Samsung Electronics certainly ruffled a few feathers in 2011.The South Korean company is locked in roughly 20 legal disputes in nine countries with its biggest rival and key customer, Apple. In October, it overtook Apple to become the world's largest seller of smartphones as shipments rose 40 per cent in the third quarter. Sales of its smartphones, which use Google's Android software, have quadrupled in the past year, and Samsung is now a serious competitor to the iPhone maker.

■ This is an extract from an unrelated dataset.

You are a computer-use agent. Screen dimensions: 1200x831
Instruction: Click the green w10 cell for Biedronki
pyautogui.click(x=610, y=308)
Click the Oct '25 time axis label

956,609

Only a few weeks after becoming one of the few Europeans to reach the top of a large Japanese company, Michael Woodford, Former chief executive, Olympus sent shockwaves through the Japanese business world by publicly questioning more than $1bn of payments made by Olympus for a string of takeovers. He was summarily sacked by the board of Olympus. But his claims triggered a massive fall in the company's share price and, in early November, the camera maker admitted it had used acquisition fees to conceal losses on securities investments dating back to the 1990s. By standing up for corporate standards Woodford deserves the greatest of respect.